* **WRITTEN INSTRUCTION**: Put the records into a Markdown table with the columns Row and Entry, numbering each line and leaving out blank ones. Begin at the line that has "Click the Visibility" and stop after the line that has "click(97, 308)".

* **PROVIDED MATERIAL**:
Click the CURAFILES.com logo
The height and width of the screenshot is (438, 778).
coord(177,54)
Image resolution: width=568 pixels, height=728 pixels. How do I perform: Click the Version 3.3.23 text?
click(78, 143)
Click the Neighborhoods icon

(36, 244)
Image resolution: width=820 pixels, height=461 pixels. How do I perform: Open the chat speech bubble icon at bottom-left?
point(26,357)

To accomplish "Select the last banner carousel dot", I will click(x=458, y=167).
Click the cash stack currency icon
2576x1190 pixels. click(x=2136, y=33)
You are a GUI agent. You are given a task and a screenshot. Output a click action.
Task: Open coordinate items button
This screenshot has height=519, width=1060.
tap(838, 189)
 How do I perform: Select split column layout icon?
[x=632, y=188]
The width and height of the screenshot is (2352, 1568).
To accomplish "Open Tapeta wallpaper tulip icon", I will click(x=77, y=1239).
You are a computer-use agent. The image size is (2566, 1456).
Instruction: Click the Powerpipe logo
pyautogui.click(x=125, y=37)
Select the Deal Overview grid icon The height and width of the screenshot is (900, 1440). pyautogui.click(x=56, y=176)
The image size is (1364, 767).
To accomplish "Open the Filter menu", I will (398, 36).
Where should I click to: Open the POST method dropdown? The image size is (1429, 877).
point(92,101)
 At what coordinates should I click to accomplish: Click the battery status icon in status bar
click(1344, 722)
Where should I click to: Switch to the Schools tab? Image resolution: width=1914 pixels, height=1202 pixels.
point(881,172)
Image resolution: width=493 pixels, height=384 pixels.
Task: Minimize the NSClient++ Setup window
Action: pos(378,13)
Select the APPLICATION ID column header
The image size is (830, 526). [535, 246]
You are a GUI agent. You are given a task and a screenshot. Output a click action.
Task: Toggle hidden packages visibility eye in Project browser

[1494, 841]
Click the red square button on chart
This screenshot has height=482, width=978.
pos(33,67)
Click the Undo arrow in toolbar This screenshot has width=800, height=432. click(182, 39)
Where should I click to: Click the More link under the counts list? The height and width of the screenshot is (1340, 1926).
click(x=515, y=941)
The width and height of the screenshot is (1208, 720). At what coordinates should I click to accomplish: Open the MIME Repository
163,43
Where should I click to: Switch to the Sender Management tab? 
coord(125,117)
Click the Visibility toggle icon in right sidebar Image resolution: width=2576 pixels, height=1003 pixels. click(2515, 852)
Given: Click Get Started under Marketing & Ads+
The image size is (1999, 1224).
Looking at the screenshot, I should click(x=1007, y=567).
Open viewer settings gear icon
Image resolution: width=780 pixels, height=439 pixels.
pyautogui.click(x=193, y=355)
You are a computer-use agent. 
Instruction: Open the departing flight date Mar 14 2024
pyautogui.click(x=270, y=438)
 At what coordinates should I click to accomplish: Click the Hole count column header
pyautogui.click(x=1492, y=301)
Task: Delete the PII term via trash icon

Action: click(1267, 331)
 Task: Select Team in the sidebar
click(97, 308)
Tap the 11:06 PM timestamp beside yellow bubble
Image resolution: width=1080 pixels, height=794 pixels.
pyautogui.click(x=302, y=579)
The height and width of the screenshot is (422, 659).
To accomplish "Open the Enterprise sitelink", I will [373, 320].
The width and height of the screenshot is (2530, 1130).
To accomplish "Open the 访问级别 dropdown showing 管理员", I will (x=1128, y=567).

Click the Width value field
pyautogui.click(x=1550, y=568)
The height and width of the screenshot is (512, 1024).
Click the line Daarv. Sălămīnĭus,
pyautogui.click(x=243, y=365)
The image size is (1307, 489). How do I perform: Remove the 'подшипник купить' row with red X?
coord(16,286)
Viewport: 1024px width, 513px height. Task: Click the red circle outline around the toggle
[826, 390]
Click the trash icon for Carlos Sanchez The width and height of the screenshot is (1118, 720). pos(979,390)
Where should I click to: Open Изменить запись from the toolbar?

* **EXERCISE ANSWER**:
| Row | Entry |
|---|---|
| 1 | Click the Visibility toggle icon in right sidebar Image resolution: width=2576 pixels, height=1003 pixels. click(2515, 852) |
| 2 | Given: Click Get Started under Marketing & Ads+ |
| 3 | The image size is (1999, 1224). |
| 4 | Looking at the screenshot, I should click(x=1007, y=567). |
| 5 | Open viewer settings gear icon |
| 6 | Image resolution: width=780 pixels, height=439 pixels. |
| 7 | pyautogui.click(x=193, y=355) |
| 8 | You are a computer-use agent.  |
| 9 | Instruction: Open the departing flight date Mar 14 2024 |
| 10 | pyautogui.click(x=270, y=438) |
| 11 |  At what coordinates should I click to accomplish: Click the Hole count column header |
| 12 | pyautogui.click(x=1492, y=301) |
| 13 | Task: Delete the PII term via trash icon |
| 14 | Action: click(1267, 331) |
| 15 |  Task: Select Team in the sidebar |
| 16 | click(97, 308) |